How can such exceptional liars be detected? How can these superbly skilled actors be unmasked? Even highly trained and experienced forensic psychologists and psychiatrists are sometimes taken in and fooled by these impressive individuals, some of whom can even fool a polygraph examination. In forensic psychology, we have various methods and tests to detect deception or malingering. But clinically, most telling to the seasoned forensic evaluator is discerning the presence of a long-standing pattern (since childhood or adolescence) of deceptiveness, impulsivity, manipulation, irresponsibility, and selfish disregard for (if not outright violation of) others' rights, needs and feelings without remorse, frequently taking the form of unlawful behavior commonly (but not always) leading to arrests. Some manage to consistently outwit the law. But in most (though not all) cases, even these clever criminals slip up or get too cocky, eventually resulting in detection and incarceration.

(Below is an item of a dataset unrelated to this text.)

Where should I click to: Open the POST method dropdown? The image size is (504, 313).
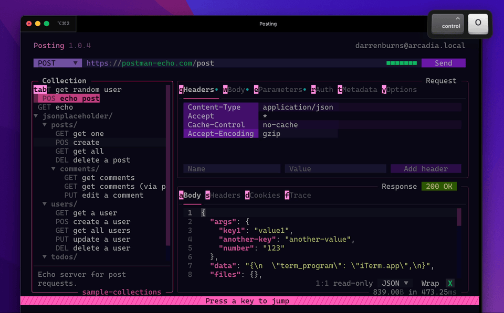(x=58, y=63)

Personality disorders are chronic conditions, and don't just suddenly appear one day out of the blue. They are deeply rooted ways of being in the world. Which is why the next time you meet that charming, charismatic, kind, generous, seemingly perfect person, it might make sense to slow down, check out his or her history, and peer behind the mask before leaping into any financial, professional or romantic relationship. There's an old saying: If it seems too good to be true, it probably is. Sure, we all wear masks. We need a persona for normal social functioning. But the slicker and more superficially polished the persona, the more risk there is that darkness--like Dr. Jekyll's demonic Mr. Hyde--lurks beneath the seductive, shiny surface. And the more difficult it is to see through the facade. M. Scott Peck (1983) called such habitually deceptive, treacherous individuals "people of the lie." Evil, like the devil, can assume a pleasing form, making it doubly dangerous. This is what gives diabolical characters like Hitler, Manson, Ted Bundy, or possibly accused killers Philip Markoff, Casey Anthony, Chris Coleman and Drew Peterson the uncanny power to do what they do. Our naive inability or unwillingness to perceive disguised evil is precisely what such severely pathological personalities prey upon.

Parts of this posting are excerpted or derived from my previously published article titled "Violence as Secular Evil: Forensic Evaluation and Treatment of Violent Offenders from the Viewpoint of Existential Depth Psychology," Journal of Applied Psychoanalytic Studies, Vol. 5, No. 1. January 2003.